Тетя Маня с сомнением покрутила бумажку, провела под носом, как проводят картонкой, пропитанной духами для пробы в дорогих магазинах. Андрей знал этот жест. А тетя Маня нет.
– Ладно. А чего ты там станешь делать?
– Валенки валять, – сказал он.
– Да-а… Бывают больные и при долларах тоже. Флаг тебе в руки, сынок.
Андрей, приступая к новому делу, решил подготовиться основательно, а не только воспользоваться знаниями соседа. Он поехал в Тверь – туда ближе, чем в Москву,- в областную библиотеку и узнал о валенках много удивительного.
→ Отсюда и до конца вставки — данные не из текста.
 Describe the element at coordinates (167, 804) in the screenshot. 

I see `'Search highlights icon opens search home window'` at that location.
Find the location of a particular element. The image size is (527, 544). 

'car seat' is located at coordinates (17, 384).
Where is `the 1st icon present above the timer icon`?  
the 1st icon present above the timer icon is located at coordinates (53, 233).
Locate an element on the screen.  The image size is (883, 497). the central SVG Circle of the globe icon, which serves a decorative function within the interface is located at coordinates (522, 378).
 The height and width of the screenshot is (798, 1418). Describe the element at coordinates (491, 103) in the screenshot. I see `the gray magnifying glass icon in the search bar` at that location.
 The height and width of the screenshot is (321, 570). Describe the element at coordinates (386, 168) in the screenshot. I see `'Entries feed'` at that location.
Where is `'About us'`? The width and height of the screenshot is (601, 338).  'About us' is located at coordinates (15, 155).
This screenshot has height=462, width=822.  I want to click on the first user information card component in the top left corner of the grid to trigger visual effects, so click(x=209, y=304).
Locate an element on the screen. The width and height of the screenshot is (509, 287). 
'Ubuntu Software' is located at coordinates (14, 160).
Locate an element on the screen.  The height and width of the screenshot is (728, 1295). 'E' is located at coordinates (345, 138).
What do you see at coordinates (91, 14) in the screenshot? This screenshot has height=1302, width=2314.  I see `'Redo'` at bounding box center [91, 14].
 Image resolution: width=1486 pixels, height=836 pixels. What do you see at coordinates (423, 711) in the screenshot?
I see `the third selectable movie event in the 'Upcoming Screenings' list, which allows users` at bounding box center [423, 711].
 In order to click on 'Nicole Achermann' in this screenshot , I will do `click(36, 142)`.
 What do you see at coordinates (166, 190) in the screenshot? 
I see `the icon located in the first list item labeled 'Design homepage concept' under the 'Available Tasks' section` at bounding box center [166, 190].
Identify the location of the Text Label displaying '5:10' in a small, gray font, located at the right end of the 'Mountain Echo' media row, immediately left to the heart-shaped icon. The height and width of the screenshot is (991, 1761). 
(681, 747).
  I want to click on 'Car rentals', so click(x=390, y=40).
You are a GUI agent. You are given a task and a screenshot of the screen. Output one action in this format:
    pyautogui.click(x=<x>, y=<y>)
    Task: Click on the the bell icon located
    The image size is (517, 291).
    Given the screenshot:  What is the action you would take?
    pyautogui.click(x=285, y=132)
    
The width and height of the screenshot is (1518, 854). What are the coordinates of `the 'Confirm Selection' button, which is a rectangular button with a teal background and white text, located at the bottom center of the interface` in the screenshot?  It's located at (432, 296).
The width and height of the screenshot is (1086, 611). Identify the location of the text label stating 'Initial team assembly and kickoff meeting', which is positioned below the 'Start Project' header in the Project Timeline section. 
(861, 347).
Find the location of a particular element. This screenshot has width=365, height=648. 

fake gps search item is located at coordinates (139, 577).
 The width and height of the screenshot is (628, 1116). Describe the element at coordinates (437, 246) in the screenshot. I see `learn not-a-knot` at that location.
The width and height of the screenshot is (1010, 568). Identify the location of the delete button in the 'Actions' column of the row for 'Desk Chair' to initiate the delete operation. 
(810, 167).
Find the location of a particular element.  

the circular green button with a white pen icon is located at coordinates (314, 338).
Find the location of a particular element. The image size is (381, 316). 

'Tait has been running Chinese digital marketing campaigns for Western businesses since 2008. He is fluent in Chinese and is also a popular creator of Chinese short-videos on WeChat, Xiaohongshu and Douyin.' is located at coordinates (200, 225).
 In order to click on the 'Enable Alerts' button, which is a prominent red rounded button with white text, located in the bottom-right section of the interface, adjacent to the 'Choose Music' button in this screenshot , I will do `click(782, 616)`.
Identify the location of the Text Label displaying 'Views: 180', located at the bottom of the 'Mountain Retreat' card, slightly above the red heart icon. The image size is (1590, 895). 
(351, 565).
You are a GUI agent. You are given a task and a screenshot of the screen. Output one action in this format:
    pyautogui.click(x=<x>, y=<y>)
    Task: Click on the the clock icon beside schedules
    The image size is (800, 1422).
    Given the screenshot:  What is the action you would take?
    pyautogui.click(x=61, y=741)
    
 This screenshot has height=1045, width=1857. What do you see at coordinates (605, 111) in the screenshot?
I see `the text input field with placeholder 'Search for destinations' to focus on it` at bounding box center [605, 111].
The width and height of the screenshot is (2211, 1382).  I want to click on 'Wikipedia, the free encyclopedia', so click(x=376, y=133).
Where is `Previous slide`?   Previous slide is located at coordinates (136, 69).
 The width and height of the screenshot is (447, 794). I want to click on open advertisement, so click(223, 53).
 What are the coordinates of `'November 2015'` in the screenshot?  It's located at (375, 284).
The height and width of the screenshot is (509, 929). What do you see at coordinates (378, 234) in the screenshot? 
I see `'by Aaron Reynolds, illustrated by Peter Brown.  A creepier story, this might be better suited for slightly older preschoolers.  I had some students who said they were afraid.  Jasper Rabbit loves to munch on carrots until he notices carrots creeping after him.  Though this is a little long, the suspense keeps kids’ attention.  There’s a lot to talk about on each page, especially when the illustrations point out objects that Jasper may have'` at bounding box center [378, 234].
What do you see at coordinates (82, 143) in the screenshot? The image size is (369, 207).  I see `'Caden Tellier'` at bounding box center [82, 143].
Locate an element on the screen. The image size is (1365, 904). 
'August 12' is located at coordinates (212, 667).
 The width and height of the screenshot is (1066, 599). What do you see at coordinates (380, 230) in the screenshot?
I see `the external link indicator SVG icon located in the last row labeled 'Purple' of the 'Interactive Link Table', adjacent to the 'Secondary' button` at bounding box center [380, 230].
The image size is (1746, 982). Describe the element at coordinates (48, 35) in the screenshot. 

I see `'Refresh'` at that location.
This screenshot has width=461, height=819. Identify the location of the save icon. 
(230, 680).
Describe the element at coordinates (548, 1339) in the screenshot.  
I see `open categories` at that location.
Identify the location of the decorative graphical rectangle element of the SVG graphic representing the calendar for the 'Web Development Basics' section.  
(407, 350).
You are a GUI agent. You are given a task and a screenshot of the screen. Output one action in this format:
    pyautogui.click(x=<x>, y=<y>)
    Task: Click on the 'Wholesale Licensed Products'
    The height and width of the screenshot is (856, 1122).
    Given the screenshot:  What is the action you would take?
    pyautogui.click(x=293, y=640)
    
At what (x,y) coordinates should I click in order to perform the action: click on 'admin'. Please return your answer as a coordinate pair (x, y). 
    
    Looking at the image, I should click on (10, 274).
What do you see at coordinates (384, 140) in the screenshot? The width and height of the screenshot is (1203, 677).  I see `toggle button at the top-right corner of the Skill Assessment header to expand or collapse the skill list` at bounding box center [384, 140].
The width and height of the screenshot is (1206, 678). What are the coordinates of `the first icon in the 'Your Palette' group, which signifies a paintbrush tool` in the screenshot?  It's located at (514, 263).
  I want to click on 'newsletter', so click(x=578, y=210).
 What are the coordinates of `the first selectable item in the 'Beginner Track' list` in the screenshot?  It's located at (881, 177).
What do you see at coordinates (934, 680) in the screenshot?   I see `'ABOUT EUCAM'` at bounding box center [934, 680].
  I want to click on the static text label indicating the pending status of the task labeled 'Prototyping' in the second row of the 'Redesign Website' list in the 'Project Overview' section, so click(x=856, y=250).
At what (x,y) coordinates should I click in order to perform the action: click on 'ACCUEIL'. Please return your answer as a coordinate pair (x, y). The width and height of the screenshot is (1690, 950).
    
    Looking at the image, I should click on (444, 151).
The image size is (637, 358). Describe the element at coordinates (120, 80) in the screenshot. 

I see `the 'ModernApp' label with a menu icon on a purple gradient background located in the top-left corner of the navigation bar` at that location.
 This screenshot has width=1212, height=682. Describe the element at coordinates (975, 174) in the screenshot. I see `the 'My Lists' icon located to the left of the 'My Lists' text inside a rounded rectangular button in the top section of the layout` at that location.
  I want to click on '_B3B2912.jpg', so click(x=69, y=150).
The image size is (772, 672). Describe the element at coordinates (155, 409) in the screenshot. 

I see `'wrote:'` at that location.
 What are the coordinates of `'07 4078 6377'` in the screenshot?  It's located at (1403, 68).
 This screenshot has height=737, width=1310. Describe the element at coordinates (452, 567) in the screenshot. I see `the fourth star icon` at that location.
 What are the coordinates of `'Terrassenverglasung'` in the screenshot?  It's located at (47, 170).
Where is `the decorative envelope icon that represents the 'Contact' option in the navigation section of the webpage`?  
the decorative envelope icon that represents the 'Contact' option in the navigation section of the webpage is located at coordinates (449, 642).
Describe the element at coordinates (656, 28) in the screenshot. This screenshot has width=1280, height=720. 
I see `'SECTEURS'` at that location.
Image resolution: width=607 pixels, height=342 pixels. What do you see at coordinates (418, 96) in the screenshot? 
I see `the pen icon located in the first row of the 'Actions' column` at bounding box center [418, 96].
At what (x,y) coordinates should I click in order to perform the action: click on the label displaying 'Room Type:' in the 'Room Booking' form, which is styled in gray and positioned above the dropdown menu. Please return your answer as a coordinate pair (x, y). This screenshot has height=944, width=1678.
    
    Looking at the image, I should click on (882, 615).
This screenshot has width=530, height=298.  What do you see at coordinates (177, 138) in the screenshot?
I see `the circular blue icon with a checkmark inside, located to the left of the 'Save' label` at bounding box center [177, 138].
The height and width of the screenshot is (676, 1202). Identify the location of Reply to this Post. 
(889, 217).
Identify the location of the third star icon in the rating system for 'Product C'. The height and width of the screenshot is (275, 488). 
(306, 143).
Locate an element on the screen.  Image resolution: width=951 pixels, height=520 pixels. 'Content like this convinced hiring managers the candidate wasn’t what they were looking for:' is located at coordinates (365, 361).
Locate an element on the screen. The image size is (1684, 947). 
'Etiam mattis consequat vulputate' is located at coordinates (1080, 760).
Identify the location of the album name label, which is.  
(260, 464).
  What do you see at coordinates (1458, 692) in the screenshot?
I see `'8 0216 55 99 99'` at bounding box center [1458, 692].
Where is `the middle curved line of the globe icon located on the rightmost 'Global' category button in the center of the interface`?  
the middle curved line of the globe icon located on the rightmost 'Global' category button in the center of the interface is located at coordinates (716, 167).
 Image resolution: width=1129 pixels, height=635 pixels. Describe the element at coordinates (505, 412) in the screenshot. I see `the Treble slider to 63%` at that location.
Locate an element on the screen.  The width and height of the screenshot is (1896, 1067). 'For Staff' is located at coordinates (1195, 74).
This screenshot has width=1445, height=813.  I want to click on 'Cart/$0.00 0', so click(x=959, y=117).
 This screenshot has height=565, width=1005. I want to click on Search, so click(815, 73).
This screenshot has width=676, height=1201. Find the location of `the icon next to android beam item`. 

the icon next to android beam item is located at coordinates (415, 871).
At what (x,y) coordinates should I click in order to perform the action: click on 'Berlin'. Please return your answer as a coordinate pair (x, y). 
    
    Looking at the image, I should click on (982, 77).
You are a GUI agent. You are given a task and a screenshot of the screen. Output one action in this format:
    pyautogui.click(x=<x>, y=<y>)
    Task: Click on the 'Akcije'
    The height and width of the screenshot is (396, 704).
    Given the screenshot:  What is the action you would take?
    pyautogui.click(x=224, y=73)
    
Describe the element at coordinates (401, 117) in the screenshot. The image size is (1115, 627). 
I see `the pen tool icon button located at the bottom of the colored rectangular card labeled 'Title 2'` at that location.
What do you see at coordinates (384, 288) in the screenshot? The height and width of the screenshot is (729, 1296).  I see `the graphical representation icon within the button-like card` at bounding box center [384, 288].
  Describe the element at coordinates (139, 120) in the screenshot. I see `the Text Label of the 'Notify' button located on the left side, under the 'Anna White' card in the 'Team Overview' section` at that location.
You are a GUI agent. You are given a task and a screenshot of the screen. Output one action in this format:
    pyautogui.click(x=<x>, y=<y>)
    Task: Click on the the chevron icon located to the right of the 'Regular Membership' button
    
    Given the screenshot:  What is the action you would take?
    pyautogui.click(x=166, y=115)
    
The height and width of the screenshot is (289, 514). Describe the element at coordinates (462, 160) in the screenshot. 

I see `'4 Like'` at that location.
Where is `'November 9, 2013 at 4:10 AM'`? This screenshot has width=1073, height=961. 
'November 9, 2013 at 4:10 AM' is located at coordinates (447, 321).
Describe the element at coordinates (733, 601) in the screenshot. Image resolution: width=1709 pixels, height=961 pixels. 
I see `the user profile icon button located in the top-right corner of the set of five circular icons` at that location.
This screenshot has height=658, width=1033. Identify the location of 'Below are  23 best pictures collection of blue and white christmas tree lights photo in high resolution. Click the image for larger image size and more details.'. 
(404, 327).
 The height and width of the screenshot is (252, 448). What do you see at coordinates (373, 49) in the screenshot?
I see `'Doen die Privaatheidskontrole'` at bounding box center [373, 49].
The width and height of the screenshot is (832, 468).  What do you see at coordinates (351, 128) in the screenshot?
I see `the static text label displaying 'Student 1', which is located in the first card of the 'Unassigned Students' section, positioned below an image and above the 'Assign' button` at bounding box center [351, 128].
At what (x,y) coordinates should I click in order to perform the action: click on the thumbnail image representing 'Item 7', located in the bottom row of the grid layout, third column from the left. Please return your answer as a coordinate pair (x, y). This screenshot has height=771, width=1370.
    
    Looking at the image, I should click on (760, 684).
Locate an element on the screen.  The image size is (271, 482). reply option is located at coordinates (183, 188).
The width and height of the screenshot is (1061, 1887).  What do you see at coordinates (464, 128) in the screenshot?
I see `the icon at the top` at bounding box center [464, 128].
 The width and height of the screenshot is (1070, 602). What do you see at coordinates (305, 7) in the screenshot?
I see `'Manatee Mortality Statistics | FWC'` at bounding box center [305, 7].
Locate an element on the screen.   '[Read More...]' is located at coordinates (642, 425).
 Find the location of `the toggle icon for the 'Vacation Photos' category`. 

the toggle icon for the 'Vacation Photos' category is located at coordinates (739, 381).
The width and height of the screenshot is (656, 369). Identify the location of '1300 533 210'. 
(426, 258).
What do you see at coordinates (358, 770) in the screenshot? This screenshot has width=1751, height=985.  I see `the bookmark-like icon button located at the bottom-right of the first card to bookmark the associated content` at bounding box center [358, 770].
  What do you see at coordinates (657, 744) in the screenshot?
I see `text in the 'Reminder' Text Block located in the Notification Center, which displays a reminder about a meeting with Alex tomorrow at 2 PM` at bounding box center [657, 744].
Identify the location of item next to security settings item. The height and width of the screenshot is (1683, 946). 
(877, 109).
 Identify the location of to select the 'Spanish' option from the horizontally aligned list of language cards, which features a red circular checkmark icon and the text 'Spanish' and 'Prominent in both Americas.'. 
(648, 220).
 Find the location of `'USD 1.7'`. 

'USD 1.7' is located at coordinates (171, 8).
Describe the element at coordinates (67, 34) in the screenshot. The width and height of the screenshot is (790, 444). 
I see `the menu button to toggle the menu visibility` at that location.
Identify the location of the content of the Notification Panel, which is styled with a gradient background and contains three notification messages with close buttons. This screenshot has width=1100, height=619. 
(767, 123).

Как утверждает великий историк Карамзин, валенки носили еще во времена князя Святослава. А пришли они к русским людям от тюркских народов, которые покрывали войлоком свои дома и пол в них.
Чем больше вникал он в тонкости производства, тем все больше убеждался, что расхожую фразу «Прост, как валенок» можно отнести только к его форме.
Вернувшись из Твери, Андрей призвал своего учителя и заключил с ним устный договор.
– Значит, так, Степан Павлович, начнем возрождение местного промысла.
Соединив теорию с практикой, они сваляли первую пару. Стало ясно, что от прежнего, старинного, способа, который вычитал Андрей в книгах и о котором говорил учитель, никуда не деться. Все как в глубокой древности – крутой кипяток, удушливые пары, это рабочая атмосфера. Сбиваешь шерсть в единую массу сначала на столе, потом на колодке нужного размера.
Он научился вычесывать шерсть, отбивать ее.
– Вот были бы бараньи кишки, – говорил Степан Павлович, – из них сделать струны и отбивать на них. Мягче стала бы, воздушней.
– Все будет, потом, – обещал не столько ему, сколько себе Андрей. – Все будет по старым правилам, – говорил он, приступая к катанию пластины для валенка.
– Ты воды плесни, Андрюха, – подсказывал дед.
Андрей удивлялся ему – редкие дни приходил трезвый как стеклышко. Но Андрей не требовал, потому что без горючего память не включалась.
Он добавлял воды в пластину, в учителя – водки. После этого память Степана Павловича делала «впрыск», и он выдавал:
– Ржаной мучицы чуток. А потом сбрызни уксусом и разомни вареной картошки штуки две.
Труднее всего оказалось выложить пластину, потому что ее потом придется аккуратно загнуть, от этого зависит качество подошвы. Но это уже само катание, оно-то и обещало результат.
Сначала на выкладку у Андрея уходило часа четыре. Он то и дело поднимал пластину, разворачивал, опасаясь, нет ли дырок. И они, конечно, появлялись от нетерпеливого дерганья. Это когда он уже наловчился, управлялся за два.